The surface detail of a copper green glaze and transparent crackle glaze.

In ceramics, glaze is a thin glass coating that seals the piece against air and water. The beauty it adds is really secondary, but for the artist it’s integral.


As with window glass, ceramic glaze begins with silica as the glass forming agent. But because silica requires much hotter temperatures to melt than the clay itself, glaze also contains chemicals such as boron or lithium to act as a flux to trigger melting at a lower temperature. Unfortunately for potters, the demand for lithium-ion batteries has made raw lithium so expensive that many are have abandoned some of their favourite glaze recipes.


Next, glazes call for small additions of clay to stabilize it and prevent it from sliding off the pottery. Finally come mineral colourants, which can be the most interesting components of the final product.
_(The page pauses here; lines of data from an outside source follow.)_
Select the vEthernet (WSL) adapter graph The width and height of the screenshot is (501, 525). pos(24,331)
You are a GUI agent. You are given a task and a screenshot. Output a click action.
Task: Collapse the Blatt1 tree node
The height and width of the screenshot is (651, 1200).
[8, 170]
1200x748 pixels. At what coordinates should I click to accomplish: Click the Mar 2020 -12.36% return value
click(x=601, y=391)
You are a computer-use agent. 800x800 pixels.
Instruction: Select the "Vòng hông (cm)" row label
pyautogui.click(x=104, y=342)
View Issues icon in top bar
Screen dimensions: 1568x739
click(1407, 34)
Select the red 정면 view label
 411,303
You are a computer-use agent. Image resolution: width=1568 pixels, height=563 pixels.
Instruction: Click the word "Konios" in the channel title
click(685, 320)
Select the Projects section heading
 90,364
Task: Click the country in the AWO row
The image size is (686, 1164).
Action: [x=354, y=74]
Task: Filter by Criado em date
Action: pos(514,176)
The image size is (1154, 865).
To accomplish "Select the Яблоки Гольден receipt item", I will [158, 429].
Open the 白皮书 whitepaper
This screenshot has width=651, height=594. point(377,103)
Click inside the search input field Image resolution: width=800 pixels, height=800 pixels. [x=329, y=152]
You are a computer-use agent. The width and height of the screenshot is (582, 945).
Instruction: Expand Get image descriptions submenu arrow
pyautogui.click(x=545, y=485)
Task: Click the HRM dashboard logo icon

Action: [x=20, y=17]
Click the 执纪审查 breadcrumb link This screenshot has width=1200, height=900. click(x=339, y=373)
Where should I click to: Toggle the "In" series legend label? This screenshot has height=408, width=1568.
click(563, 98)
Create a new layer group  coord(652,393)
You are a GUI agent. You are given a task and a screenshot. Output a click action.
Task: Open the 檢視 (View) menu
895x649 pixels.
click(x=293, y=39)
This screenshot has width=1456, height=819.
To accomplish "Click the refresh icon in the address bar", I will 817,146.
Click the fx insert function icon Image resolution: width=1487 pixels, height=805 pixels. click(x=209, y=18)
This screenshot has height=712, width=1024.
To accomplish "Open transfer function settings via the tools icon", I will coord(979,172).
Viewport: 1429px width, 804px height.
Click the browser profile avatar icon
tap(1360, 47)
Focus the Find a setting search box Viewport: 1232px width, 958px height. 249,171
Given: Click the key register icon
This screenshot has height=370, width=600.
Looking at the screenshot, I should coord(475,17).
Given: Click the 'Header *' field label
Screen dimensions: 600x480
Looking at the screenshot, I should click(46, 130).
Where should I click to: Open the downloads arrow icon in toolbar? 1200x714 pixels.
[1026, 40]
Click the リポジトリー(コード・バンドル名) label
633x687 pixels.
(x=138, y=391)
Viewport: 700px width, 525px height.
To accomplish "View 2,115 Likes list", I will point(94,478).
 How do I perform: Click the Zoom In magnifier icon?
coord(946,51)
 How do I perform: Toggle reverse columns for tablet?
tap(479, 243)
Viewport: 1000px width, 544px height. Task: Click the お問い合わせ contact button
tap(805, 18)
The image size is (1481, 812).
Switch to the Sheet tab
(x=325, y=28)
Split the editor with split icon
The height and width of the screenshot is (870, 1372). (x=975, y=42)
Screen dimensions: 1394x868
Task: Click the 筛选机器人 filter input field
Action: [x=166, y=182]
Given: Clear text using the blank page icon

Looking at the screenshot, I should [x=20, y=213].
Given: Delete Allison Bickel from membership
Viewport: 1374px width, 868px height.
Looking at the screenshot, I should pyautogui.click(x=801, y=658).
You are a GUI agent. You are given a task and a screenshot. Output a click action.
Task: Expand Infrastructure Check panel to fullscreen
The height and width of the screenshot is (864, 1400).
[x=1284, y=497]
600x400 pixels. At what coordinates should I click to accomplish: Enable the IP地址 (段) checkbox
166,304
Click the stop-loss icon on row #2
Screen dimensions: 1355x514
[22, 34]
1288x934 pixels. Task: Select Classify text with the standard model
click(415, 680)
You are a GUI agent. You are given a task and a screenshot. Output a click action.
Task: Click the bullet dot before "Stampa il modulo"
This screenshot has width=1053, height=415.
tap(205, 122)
If you see blue, cobalt is often responsible. Chrome and copper give us green. Iron for brown, manganese for black and metallic sheens, vanadium for yellow and tin for white.


Glaze chemistry can be fun (or maddening). For example, tin exposed to chrome vapours blushes pink, as does lithium to cobalt, while copper fired in the absence of oxygen turns blood red. Magnesium can make a glossy surface matte, and titanium can make a transparent glaze opaque.


The takeaway is knowing that the colours of your ceramics are neither a mystery, nor the result of inscrutable laboratory chemistry. Pottery glaze is made from relatively simple, common minerals dug from the ground, as it has been for thousands of years. And now you can recognize many of these minerals in the pottery you use.